La Sardaigne est facilement accessible par avion grâce à ses trois principaux aéroports, Cagliari Elmas au sud, Olbia Costa Smeralda au nord-est et Alghero Fertilia au nord-ouest. De nombreuses liaisons maritimes existent aussi avec l’Italie continentale et parfois la France, ce qui permet d’arriver avec sa propre voiture. Étant donné la taille de l’île, louer un véhicule est souvent la meilleure solution pour explorer plusieurs régions au cours du même séjour. Les transports publics existent, avec des bus et quelques lignes de train pittoresques, mais restent moins pratiques pour un voyage où l’on souhaite multiplier les étapes. Beaucoup de voyageurs découpent leur séjour en deux ou trois zones, par exemple une base dans le sud autour de Cagliari, une autre dans le nord-est proche de la Costa Smeralda ou de La Maddalena, et éventuellement quelques jours dans l’intérieur montagneux. Le choix de la période est important. L’été est chaud et très fréquenté sur les plages, tandis que le printemps et l’automne offrent des conditions idéales pour la randonnée et la découverte culturelle. Que l’on vienne pour la mer, pour la nature ou pour l’histoire, la Sardaigne se prête aussi bien à un road trip itinérant qu’à un séjour plus posé dans un agriturismo ou un hôtel en bord de mer.

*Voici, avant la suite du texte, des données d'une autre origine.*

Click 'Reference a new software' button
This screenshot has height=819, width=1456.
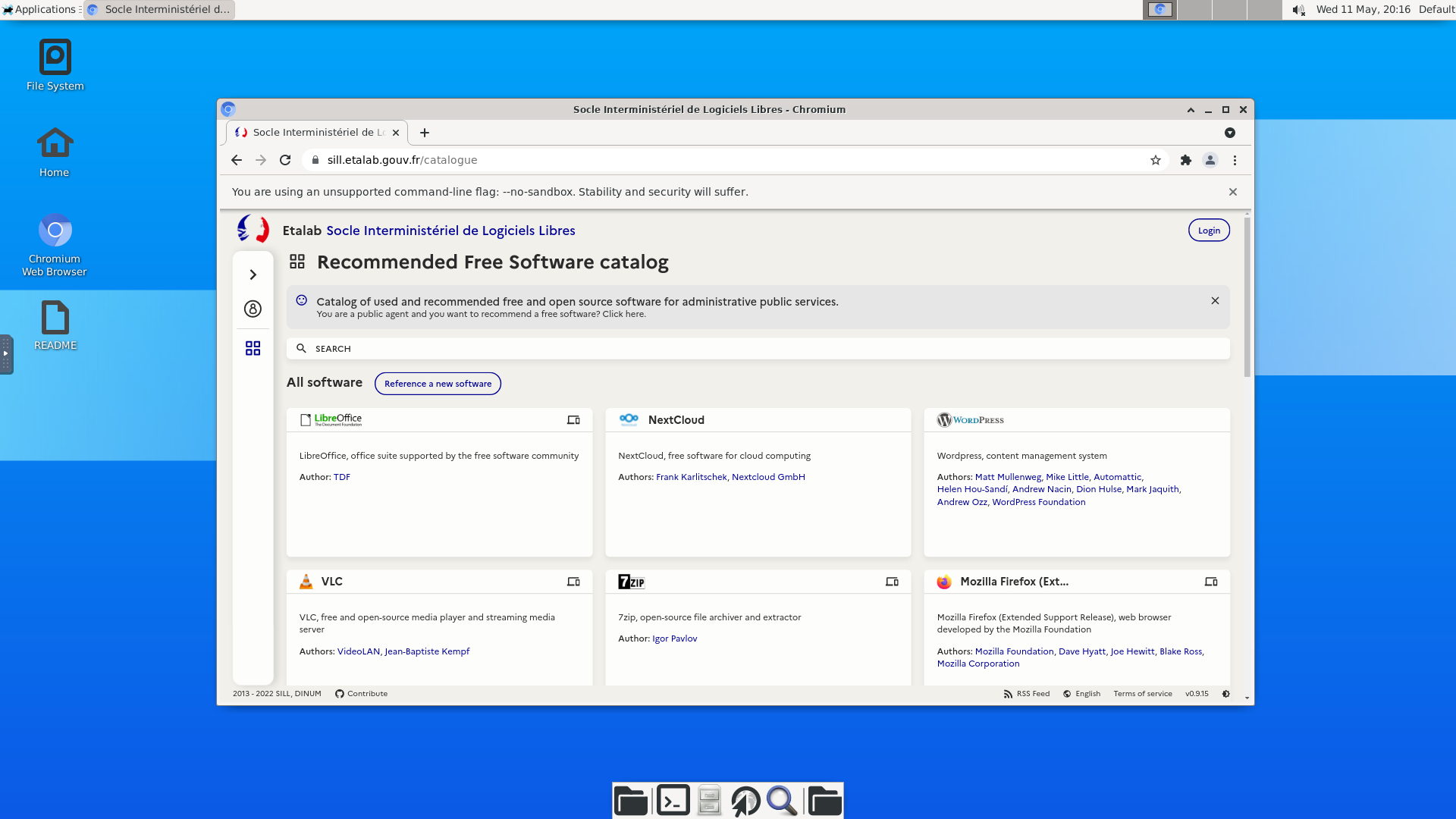(438, 383)

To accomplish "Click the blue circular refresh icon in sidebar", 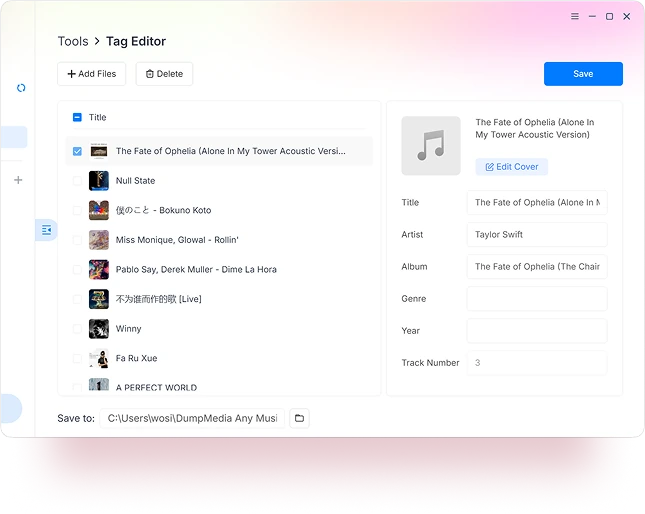I will click(x=21, y=88).
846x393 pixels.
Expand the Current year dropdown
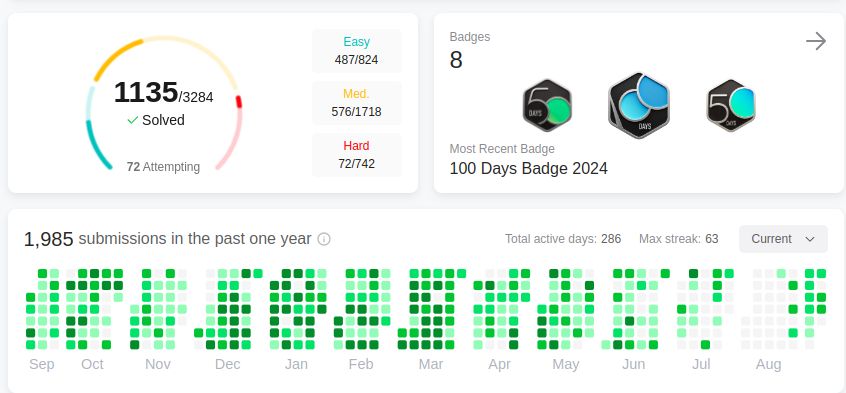pos(783,239)
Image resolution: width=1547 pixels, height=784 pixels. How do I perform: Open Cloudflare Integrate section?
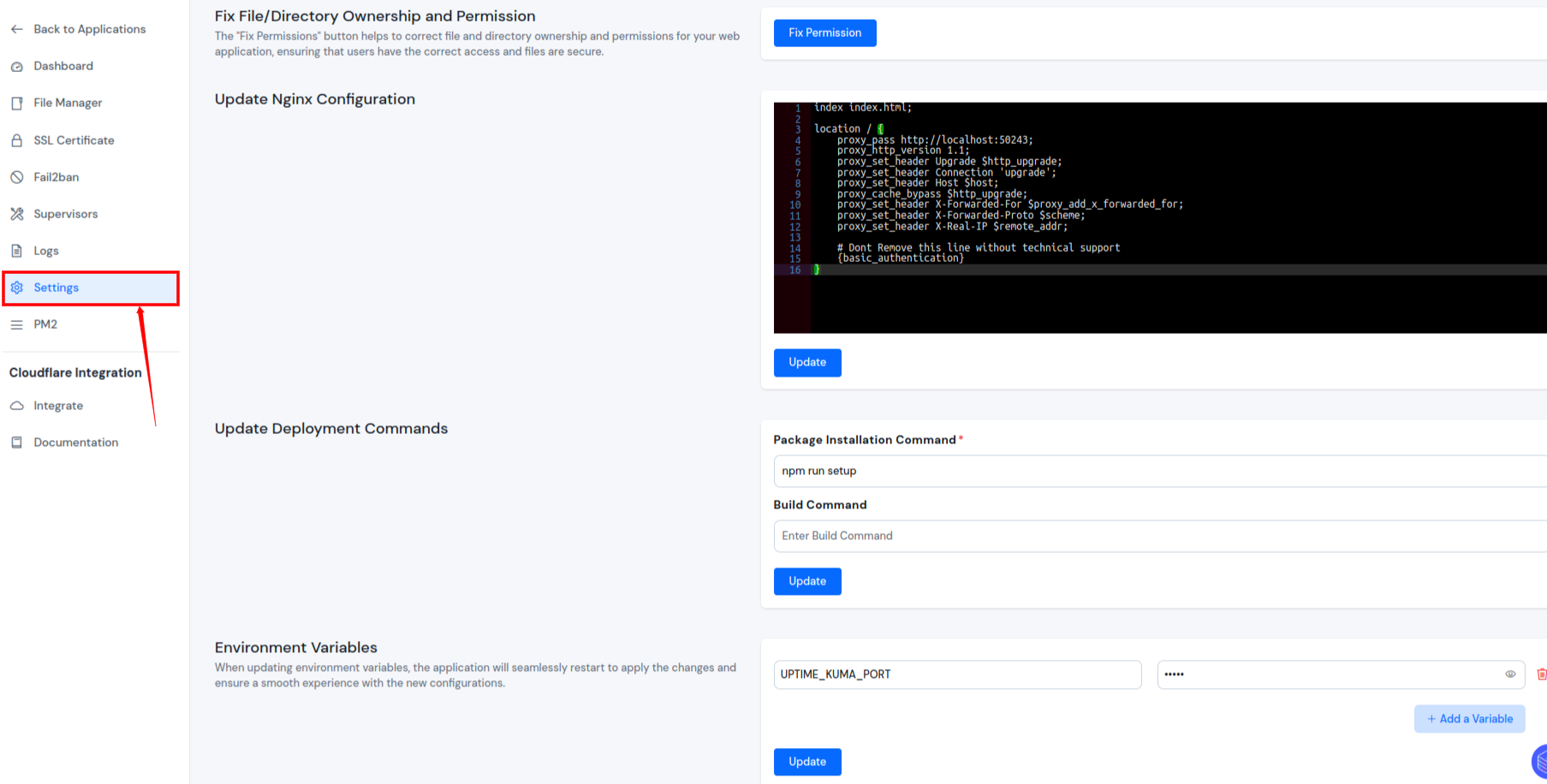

1. Quelle est la meilleure période pour partir en Sardaigne ? Le printemps et l’automne, de avril à juin puis de septembre à octobre, offrent des températures agréables, une mer déjà douce et une fréquentation moindre que juillet et août. L’été reste idéal pour la baignade mais les plages les plus célèbres peuvent être très fréquentées. 2. Combien de temps prévoir pour découvrir la Sardaigne ? Une semaine permet de se concentrer sur une région ou deux, par exemple le sud autour de Cagliari et le sud-ouest ou le nord-est et La Maddalena. En deux semaines, il devient possible de combiner plusieurs zones et de découvrir à la fois l’intérieur montagneux et plusieurs façades littorales. 3. Quelles régions privilégier lors d’un premier séjour ? Pour une première découverte, beaucoup de voyageurs combinent la région de Cagliari et ses plages voisines, la Costa Smeralda et l’archipel de La Maddalena, ainsi qu’une incursion vers l’ouest autour d’Alghero ou vers les villages de Barbagia pour un aperçu de la Sardaigne plus traditionnelle. 4. La Sardaigne est-elle une destination adaptée aux familles ? Oui, les plages aux eaux peu profondes, les agriturismi accueillants, la cuisine simple et la possibilité de varier entre mer, villages et petites randonnées en font une destination confortable pour les familles, à condition de tenir compte des distances et de la chaleur estivale. 5. Comment se déplacer sur l’île ? La voiture reste le moyen le plus pratique pour profiter pleinement de la Sardaigne, surtout si l’on souhaite changer plusieurs fois de région. Des bus et quelques lignes de train existent mais les horaires peuvent être limités. La traversée en ferry avec son propre véhicule ou la location sur place sont les options les plus courantes.